Erin L. Glynn, Christopher S. Fry, Micah J. Drummond,
Muscle protein breakdown (MPB) is increased following resistance exercise, but ingestion of carbohydrate during postexercise recovery can decrease MPB with no effect on muscle protein synthesis (MPS). We sought to determine whether a combination of essential amino acids (EAA) with low carbohydrate or high carbohydrate could effectively reduce MPB following resistance exercise and improve muscle protein net balance (NB).
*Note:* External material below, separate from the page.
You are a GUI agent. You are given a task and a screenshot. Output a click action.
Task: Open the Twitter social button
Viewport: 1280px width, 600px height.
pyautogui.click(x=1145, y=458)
We hypothesized that higher levels of carbohydrate and resulting increases in circulating insulin would inhibit MPB and associated signaling, resulting in augmented NB. Thirteen male subjects were assigned to one of two groups receiving equivalent amounts of EAA (20 g) but differing carbohydrate levels (low = 30, high = 90 g). Groups ingested nutrients 1 h after an acute bout of leg resistance exercise. Leg phenylalanine kinetics (e.g., MPB, MPS, NB), signaling proteins, and mRNA expression were assessed on successive muscle biopsies using stable isotopic techniques, immunoblotting, and real-time quantitative PCR, respectively. MPB tended to decrease (P < 0.1) and MPS increased (P < 0.05) similarly in both groups following nutrient ingestion. No group differences were observed, but muscle ring finger 1 (MuRF1) protein content and MuRF1 mRNA expression increased following resistance exercise and remained elevated following nutrient ingestion, while autophagy marker (light-chain 3B-II) decreased after nutrient ingestion (P < 0.05). Forkhead box-O3a phosphorylation, total muscle atrophy F-box (MAFbx) protein, and MAFbx and caspase-3 mRNA expression were unchanged. We conclude that the enhanced muscle protein anabolic response detected when EAA+carbohydrate are ingested postresistance exercise is primarily due to an increase in MPS with minor changes in MPB, regardless of carbohydrate dose or circulating insulin level.